The ability to produce fibers and particles with well-defined dimensions is an important characteristic of the electrospinning/spraying methods. The morphology of materials can be manipulated by solution parameters, such as molecular weight of the polymer, viscosity, the concentration of the solution, and by manipulating the processing parameters, such as tip to collector distance, conductivity, applied voltage, etc. The variously modified electrospinning and electrospraying techniques allow for the production of a great variety of nanostructured materials with desired properties for the regeneration of tissue and organs.

TE applied for regenerative medicine is an interdisciplinary subject of medicine, biology, engineering and life science. Numerous studies have been devoted to this rapidly developing field, with the aim of developing scaffolds to provide support for cells. It is with the continuous study of TE that we can successfully achieve the necessary groundbreaking techniques for the rebuilding of human tissue and organs.
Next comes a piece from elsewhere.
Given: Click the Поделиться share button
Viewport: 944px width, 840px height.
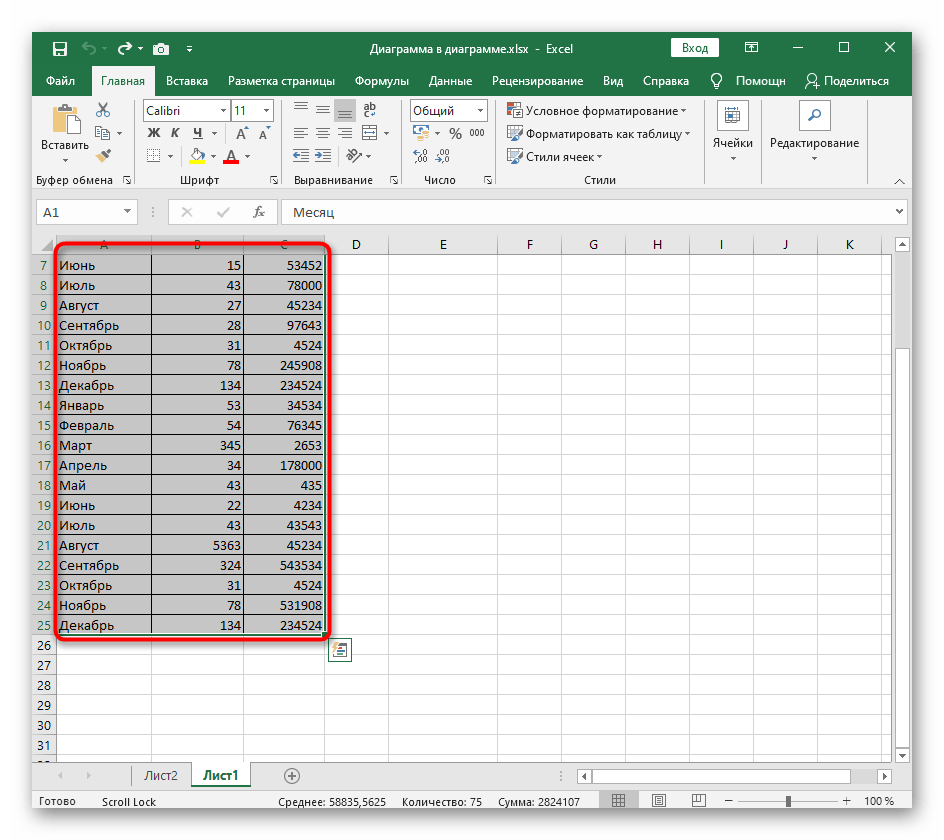Looking at the screenshot, I should (846, 81).
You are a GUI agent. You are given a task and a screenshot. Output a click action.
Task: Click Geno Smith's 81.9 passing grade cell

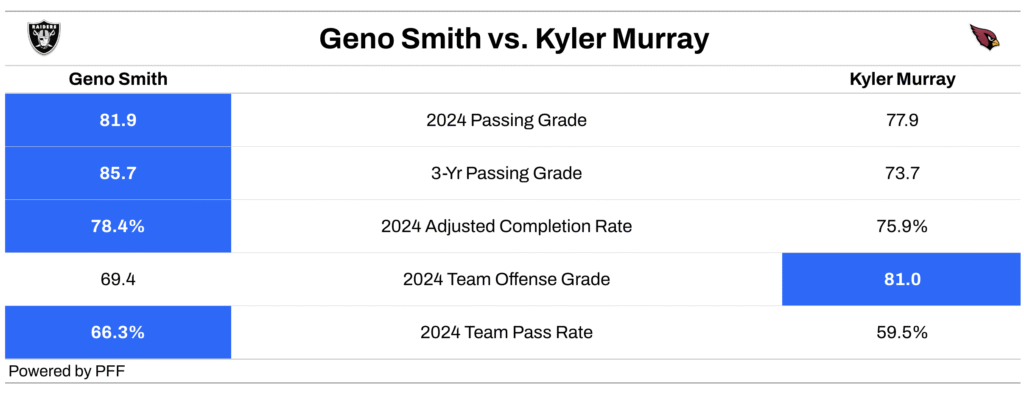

There are still many challenges to be met regarding the improvement of the materials in terms of guaranteeing their three-dimensional structure along with vascularization and sufficient porosity to allow for the cells to grow and proliferate in the scaffolds. For drug delivery, the systems need further refinement for optimizing the encapsulation of biomolecules, ensuring they attain the appropriate quantity and their delivery in the desired location. Numerous studies are working to provide realistic solutions for these desired improvements to guarantee the successful development of scaffolds or drug delivery systems. The long-term goal for these studies will be a very high standard system for delivering drugs in small but highly efficient doses in the target with a significant decrease of undesired side effects and the elevation of efficiency in tissue regeneration in terms of the repair of lesions in tissue and organs.